» Data shown:
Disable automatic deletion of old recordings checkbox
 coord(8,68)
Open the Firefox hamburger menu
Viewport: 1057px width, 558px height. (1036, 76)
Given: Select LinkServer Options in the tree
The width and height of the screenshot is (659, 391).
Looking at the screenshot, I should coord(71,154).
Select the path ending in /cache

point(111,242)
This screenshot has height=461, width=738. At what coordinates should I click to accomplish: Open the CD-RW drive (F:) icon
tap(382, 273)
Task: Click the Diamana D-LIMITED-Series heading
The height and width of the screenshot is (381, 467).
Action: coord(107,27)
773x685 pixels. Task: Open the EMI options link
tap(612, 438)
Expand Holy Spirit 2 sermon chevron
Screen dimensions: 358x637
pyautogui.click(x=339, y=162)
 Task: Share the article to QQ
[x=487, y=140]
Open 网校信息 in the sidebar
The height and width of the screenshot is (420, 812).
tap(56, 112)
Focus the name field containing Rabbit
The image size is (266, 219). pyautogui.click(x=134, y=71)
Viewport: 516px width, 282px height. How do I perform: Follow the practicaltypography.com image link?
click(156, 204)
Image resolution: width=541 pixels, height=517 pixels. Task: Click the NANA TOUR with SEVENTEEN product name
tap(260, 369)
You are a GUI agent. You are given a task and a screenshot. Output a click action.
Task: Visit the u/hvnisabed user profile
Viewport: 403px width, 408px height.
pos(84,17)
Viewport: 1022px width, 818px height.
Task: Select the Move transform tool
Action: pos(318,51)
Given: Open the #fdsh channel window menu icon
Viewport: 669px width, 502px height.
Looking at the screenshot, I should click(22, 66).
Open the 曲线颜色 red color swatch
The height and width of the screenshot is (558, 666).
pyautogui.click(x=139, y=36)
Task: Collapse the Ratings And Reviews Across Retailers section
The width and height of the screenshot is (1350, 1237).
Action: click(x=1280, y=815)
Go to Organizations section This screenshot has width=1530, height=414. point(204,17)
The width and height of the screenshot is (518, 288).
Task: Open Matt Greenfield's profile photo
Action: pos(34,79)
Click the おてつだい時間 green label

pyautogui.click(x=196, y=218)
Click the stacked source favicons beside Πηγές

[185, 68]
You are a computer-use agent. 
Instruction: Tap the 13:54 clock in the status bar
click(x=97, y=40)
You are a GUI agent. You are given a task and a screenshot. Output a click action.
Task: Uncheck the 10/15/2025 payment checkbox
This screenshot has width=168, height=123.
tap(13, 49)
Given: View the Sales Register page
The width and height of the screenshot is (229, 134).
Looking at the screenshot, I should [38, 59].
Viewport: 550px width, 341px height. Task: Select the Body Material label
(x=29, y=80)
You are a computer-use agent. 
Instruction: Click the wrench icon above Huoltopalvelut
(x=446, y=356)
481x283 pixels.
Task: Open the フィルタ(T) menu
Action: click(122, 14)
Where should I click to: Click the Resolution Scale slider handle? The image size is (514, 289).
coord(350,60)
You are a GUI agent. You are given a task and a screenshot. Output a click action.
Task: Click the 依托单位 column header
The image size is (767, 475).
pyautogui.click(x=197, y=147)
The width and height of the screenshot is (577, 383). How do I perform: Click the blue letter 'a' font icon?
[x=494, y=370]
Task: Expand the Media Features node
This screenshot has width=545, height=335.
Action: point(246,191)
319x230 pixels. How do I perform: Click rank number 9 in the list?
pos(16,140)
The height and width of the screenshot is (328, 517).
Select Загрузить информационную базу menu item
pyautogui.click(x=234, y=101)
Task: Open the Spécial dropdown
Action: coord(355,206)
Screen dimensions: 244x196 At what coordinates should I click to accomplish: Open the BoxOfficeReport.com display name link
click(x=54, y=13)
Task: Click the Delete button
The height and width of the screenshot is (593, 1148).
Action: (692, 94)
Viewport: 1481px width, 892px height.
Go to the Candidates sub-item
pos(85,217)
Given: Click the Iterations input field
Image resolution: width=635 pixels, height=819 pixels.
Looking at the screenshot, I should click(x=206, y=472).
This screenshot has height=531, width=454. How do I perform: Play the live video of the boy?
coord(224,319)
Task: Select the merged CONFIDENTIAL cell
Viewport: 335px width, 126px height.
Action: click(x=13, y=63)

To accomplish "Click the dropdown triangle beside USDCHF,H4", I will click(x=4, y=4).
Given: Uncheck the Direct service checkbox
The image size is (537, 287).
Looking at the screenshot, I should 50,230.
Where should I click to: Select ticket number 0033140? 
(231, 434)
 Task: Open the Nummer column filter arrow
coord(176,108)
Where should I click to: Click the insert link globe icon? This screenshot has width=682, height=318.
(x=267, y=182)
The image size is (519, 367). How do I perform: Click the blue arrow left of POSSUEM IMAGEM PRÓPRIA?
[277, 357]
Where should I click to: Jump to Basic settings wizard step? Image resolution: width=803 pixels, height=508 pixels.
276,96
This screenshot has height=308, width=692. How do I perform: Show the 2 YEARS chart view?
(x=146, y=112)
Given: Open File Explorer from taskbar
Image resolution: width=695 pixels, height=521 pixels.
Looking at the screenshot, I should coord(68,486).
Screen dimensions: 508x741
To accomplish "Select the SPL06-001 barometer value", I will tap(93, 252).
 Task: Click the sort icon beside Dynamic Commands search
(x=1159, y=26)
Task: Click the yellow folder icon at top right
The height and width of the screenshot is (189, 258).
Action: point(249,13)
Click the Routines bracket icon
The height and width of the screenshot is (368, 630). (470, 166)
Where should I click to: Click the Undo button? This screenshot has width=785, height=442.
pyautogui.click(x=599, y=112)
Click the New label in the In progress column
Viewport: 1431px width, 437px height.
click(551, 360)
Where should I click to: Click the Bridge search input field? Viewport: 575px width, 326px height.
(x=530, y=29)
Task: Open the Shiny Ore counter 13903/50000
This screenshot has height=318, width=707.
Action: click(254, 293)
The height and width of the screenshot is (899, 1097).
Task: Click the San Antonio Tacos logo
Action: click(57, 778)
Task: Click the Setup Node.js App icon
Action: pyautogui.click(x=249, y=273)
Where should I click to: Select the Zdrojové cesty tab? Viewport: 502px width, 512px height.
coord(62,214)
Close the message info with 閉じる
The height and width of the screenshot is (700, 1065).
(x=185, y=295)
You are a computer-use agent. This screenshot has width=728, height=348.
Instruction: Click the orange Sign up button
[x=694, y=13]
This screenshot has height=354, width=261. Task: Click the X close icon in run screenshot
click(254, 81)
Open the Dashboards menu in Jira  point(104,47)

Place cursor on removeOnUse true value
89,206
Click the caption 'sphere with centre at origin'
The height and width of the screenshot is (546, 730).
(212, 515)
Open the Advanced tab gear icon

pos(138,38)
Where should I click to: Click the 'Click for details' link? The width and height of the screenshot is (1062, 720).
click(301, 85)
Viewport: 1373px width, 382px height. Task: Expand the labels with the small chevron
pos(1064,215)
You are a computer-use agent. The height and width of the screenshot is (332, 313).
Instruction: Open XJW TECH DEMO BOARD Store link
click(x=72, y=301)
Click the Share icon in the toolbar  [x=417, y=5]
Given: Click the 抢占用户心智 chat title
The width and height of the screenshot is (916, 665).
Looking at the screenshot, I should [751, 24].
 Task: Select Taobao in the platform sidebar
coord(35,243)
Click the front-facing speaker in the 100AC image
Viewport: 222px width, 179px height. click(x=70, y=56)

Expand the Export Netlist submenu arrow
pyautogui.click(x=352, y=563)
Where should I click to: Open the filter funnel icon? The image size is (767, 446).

» What you are asked to do: Tell me how many lines of the records include the word "computer", and say nothing else.

» Response area: 4